Kutipan Sumber:
────────────────

Pengembalian Jasad Manusia – Terjemah Tauhid Sabilul Abid KH. Sholeh Darat

TERJEMAH TAUHID

سَبِيْلُ الْعَبِيْدِ عَلَى جَوْهَرَةِ التَّوْحِيْدِ
Oleh: Kiyai Haji Sholeh Darat
Mahaguru Para Ulama Besar Nusantara
(1820-1903 M.)

Penerjemah: Miftahul Ulum, Agustin Mufrohah
Penerbit: Sahifa Publishing

Rangkaian Pos: 004 Persoalan Aqidah yang Bersumber dari Dalil Naqli (Sam'iyyah) - Terjemah Tauhid Sabilul Abid

Pengembalian Jasad Manusia

 

Syaikh Ibrāhīm al-Laqqānī berkata:

وَ قُلْ يُعَادُ الْجِسْمُ بِالتَّحْقِيْقِ عَنْ عَدَمٍ وَ قِيْلَ عَنْ تَفْرِيْقِ.

Katakan bahwa berdasarkan dalil, jisim akan dikembalikan setelah ‘adam (ketiadaannya), ada yang berpendapat setelah tafrīq (tercerai-berainya).

Wahai mukallaf, yakinilah dengan keyakinan yang mantap bahwa Allah s.w.t. akan mengembalikan semua jasad beserta nyawanya dengan jasadnya sewaktu di dunia, tidak digantikan dengan jasad yang lain. Ia dikembalikan setelah hancur-lebur dan bersatu dengan tanah, lalu dikembalikan seperti sediakala menjadi manusia seutuhnya. Sebagian ‘ulamā’ berpendapat bahwa jisim dikembalikan setelah tercera-berai lalu dikumpulkan lagi menjadi manusia utuh.

Penjelasan:

Kesimpulannya, seorang mu’min wajib meyakini dengan mantap bahwa Allah s.w.t. akan mengembalikan semua jisim yang sudah tiada dan hancur-lebur atau yang tercerai-berai karena dimakan hewan buas. Jisim itu dikembalikan sesuai bentuk jisimnya ketika di dunia, bukan diganti dengan jisim lainnya. Semua jisim akan hancur kecuali ‘ajb-udz-dzanab (tulang ekor), lalu akan menjadi utuh kembali dari ‘ajb-udz-dzanab, sebagaimana keterangan yang lalu. (1711).

────────────────

Data Tersedia:
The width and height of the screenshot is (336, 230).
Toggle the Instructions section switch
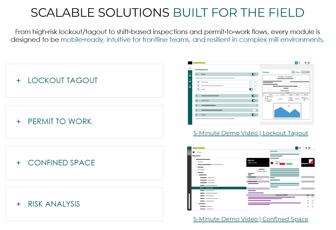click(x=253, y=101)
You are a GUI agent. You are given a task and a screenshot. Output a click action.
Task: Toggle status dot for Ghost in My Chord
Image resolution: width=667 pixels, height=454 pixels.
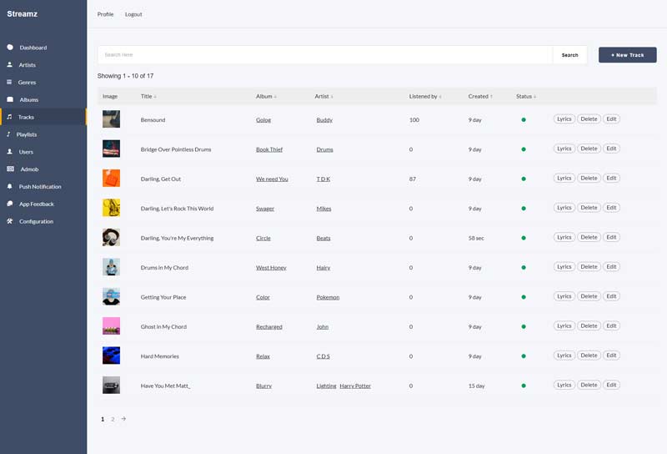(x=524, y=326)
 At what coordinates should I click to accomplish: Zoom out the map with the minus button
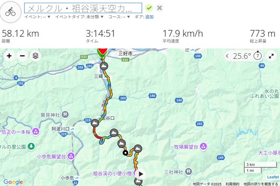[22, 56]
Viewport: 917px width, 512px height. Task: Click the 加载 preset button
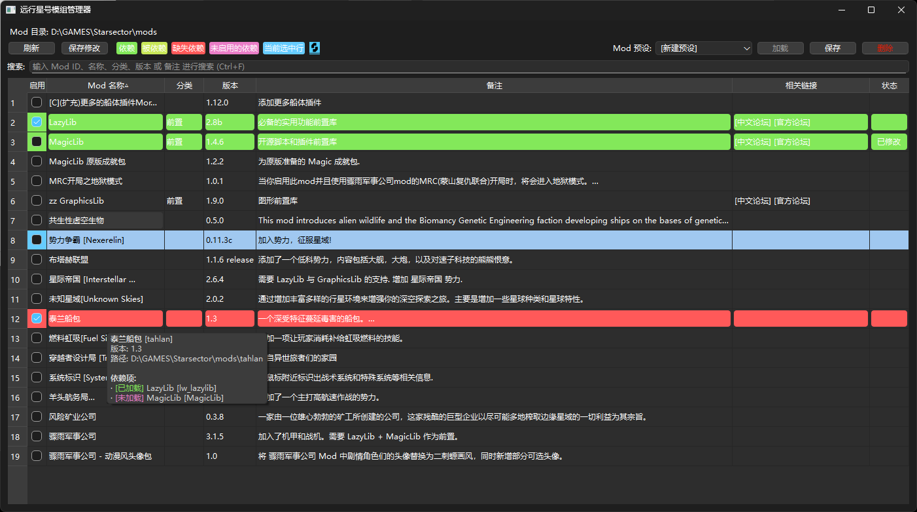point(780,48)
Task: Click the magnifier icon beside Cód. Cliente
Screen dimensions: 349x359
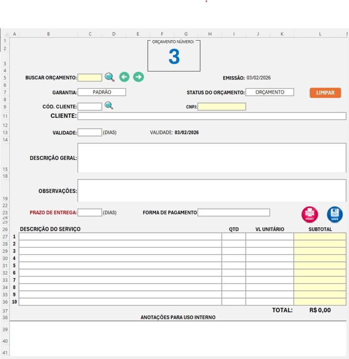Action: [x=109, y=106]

────────────────

Daftar Tugas:
1 > Jawablah pertanyaan berikut berdasarkan kutipan sumber tentang pengembalian jasad manusia:
(a) Siapa saja penerjemah kitab tersebut?
(b) Dalam terjemahan bait Syaikh Ibrāhīm al-Laqqānī, ada pendapat bahwa jisim dikembalikan setelah apa?
(c) Menurut bagian "Penjelasan", bagian jisim manakah yang tidak akan hancur?
2 > Susunlah seluruh baris pada daftar di atas menjadi tabel Markdown dengan kolom "Nomor" dan "Baris". Lewati baris kosong dan jangan sertakan gambar dalam jawaban.

Hasil Pengerjaan:
1 >
(a) Miftahul Ulum dan Agustin Mufrohah.
(b) Setelah tafrīq (tercerai-berainya).
(c) ‘Ajb-udz-dzanab (tulang ekor).

2 >
| Nomor | Baris |
|---|---|
| 1 | The width and height of the screenshot is (336, 230). |
| 2 | Toggle the Instructions section switch |
| 3 | click(x=253, y=101) |
| 4 | You are a GUI agent. You are given a task and a screenshot. Output a click action. |
| 5 | Task: Toggle status dot for Ghost in My Chord |
| 6 | Image resolution: width=667 pixels, height=454 pixels. |
| 7 | (x=524, y=326) |
| 8 |  At what coordinates should I click to accomplish: Zoom out the map with the minus button |
| 9 | [22, 56] |
| 10 | Viewport: 917px width, 512px height. Task: Click the 加载 preset button |
| 11 | point(780,48) |
| 12 | Task: Click the magnifier icon beside Cód. Cliente |
| 13 | Screen dimensions: 349x359 |
| 14 | Action: [x=109, y=106] |